Old Princeton: Her Missionary Outreach

According to Kenneth Scott Latourette the 19th century  was “the great century” of missions.  He, therefore, devoted three of the seven volumes of his History of the Expansion of Christianity to the nineteenth century.

Princeton Seminary’s history began during the early part of the “great century” of missions.  From its beginning the seminary supported and promoted the world-wide missionary cause. The first professors—Archibald Alexander, Samuel Miller, and Charles Hodge—were early and strong advocates of world missions.

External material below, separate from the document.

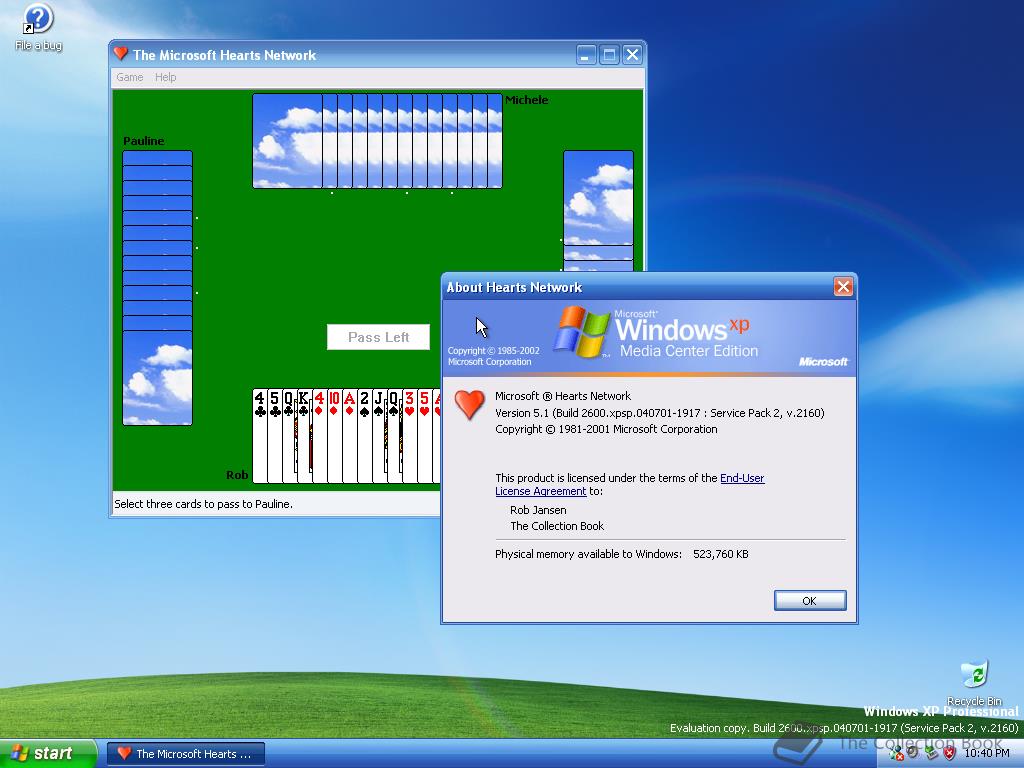Viewport: 1024px width, 768px height.
Task: Open the Help menu
Action: (165, 77)
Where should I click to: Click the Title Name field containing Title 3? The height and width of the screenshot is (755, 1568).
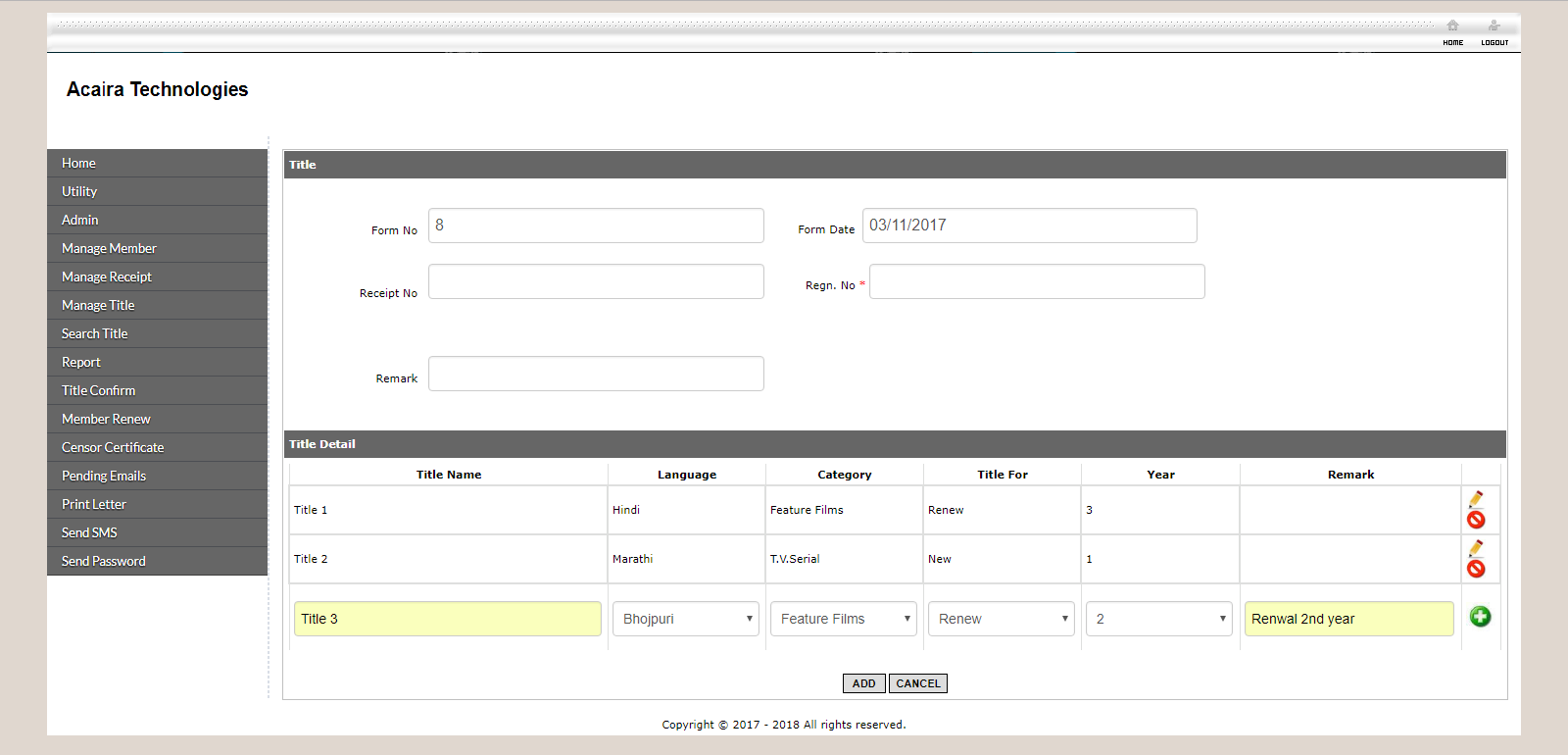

John C. Lowrie, who became a missionary to China, remembered how often Drs. Alexander and Miller moved the hearts of the students “by their impassioned appeals for the heathen.” Among Samuel Miller’s New Years resolutions for 1832 was this one: “I will direct more attention than I have ever yet done to the precious cause of missions, foreign and domestic.” Student Daniel McGilvary thought that Charles Hodge “never spoke more impressively than when he was pleading the cause of foreign missions.”

The Princeton faculty supported the missionary movement, but it was even more the students who made Princeton Seminary a center of missionary zeal and activity. The stated purpose of the student Society of Inquiry on Missions was to investigate the whole subject of missions “with a view of ascertaining our personal duty.”  The society was open to all those who were considering foreign and home missions, as well as those preparing to be “settled pastors of congregations” in the United States (asking only that they have a heartfelt concern for world missions).  In its early years virtually every student at the seminary was a member of the Society of Inquiry. Over eighty per cent of the students became members during its fifty—year history at Princeton.

As the “great century” of missions unfolded, Princeton Seminary students began to take their places in missionary work at home—on the frontier, among the African American slaves, and the Native Americans (the latter curiously viewed as foreign missions, and the former as home missions).  Soon Princeton graduates were serving overseas as well.  Some went to India, including the son of Charles Hodge, Archibald Alexander Hodge.  Others went to Africa, soon to be known as “the white man’s grave.”  Because of its dangers, the mission boards sent to Africa only those candidates who felt a strong call to serve there.  The Princeton connection with Africa was especially poignant. 

In 1832 the newly formed Western Foreign Missionary Society (organized by the Presbyterian Synod of Pittsburgh) wrote to the Society of Missionary Inquiry at Princeton Seminary asking for missionaries for western Africa.  John Pinney, a native of Baltimore and a graduate of the University of Georgia, volunteered.  Joseph Barr, who had transferred to Princeton from Andover Seminary to please his Presbyterian father, cut short his studies to accompany Pinney.  Barr wrote to his father: "After seeking divine guidance, and consulting my professors, who were unanimous in the opinion that I had better go, I have written to the board that I will go."  On October 12, 1832, Joseph Barr and John Pinney were ordained by the Presbytery of Philadelphia.  Archibald Alexander preached on "the last command" of Christ to make disciples of all nations, and Samuel Miller delivered the charge to the missionaries.  Before their ship sailed for Africa, however, Barr was suddenly stricken with cholera and died.  His death deeply stirred the seminary community.  The student Society of Missionary Inquiry asked Samuel Miller to preach a memorial sermon.  Miller, who just days before had lost his own nineteen-year-old son, challenged the Princeton students to receive Joseph Barr's death as a personal call to missions.  Miller said:

O, if we could see 120, or 130 heroic youths here assembled, all of them burning with the same love and zeal that burned in … the beloved Barr, what impression under God, might not be expected speedily to be made on this community; and ultimately on the world?

Dr. Miller concluded a sermon he preached on the twenty-sixth anniversary of the American Board of Commissioners for Foreign Missions with these moving words:

What more worthy object can we seek, than contributing to fill the earth with the glory of the Lord?  [Let us] pray that [we] may not be found wanting in the payment of that mighty debt [we] owe to [our] Divine Master and to a perishing world.  And let us all, more and more, aspire to the honor of being "workers together with God" in hastening the triumphs of Immanuel's universal reign.  Come, Lord Jesus, come quickly; and let the whole earth be filled with thy glory!  Amen! and Amen!

Dr. David Calhoun is Emeritus Professor of Church History at Covenant Theological Seminary, St Louis, Missouri. He has taught at Covenant College and Columbia Bible College (now Columbia International University) and served as principal of Jamaica Bible College. Prior to his appointment to Covenant Seminary in 1978, he was the overseas director of Ministries in Action.  He is the author of a two-volume history of Princeton Seminary – Princeton Seminary, Faith & Learning 1812-1868, and The Majestic Testimony 1869-1929.